The next body of water I walked by was a small lake populated by waterfowl, turtles, and muskrats. A pair of Canadian Geese swam together at the far side of the lake, dipping their heads into the shallow water, sometimes going bottoms-up in their search for food.
Like the bottoms-up goose, the Lily Pads uncurl by sticking up in the air before laying flat on the water’s surface.
A line-up of turtles were sunning themselves on a mud barge, happy for warmth after a winter of hibernating.
On the other side of the road from the lake was a small pond and wetlands where the new green grass was becoming dominant.
An old nest rested among the new leaves.
Pine-cone Willow galls, made last year, house pink, grubby larvae that pupate in the spring and hatch as adult gnats. The old cone ‘houses’ and the new lime green flowers and leaves are the epitome of this Spring transition.

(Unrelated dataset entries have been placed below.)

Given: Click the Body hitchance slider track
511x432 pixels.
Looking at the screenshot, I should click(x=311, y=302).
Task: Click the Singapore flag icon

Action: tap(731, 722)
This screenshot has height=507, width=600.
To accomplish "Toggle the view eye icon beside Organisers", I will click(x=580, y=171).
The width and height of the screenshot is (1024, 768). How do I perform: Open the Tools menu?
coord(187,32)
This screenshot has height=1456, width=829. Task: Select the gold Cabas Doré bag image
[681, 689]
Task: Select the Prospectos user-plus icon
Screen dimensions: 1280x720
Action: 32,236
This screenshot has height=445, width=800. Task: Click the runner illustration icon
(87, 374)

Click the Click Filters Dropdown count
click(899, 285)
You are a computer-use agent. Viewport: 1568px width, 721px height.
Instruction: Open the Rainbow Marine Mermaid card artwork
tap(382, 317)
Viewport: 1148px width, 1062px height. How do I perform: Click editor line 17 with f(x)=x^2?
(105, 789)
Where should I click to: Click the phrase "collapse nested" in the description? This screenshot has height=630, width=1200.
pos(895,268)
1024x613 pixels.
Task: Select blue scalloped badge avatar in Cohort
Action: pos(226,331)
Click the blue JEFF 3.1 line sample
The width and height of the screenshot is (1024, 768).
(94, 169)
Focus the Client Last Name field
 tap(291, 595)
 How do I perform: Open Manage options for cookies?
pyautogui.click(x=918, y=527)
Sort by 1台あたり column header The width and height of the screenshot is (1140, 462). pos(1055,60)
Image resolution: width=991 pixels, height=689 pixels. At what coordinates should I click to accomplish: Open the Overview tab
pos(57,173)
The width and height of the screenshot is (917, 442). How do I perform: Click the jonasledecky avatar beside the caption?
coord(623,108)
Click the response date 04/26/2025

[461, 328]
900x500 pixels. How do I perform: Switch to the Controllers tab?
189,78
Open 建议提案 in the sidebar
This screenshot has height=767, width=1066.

Transitions are always a little tough, whether going from Winter to Spring or Autumn to Winter, from health to sickness or injury to healing, from a busy, vibrant household to a quieter, calmer environment or from a carefree, me-and-you life to baby makes three or four or more. With each transition of our lives, it’s good to take some time to appreciate the old way, to have gratitude for the things that served us well, and to learn from the difficulties that wrenched our hearts in sorrow or pain. Perhaps that is why Spring is slow in its unfurling. As the old way slips away, we make room for the new. We are happy for the warmth. We shed another layer of our childish ways to become more adult-like. We build a new nest. We join with other voices who know the song we’re singing. With peace and renewed energy, we merge once again with the flow of Life.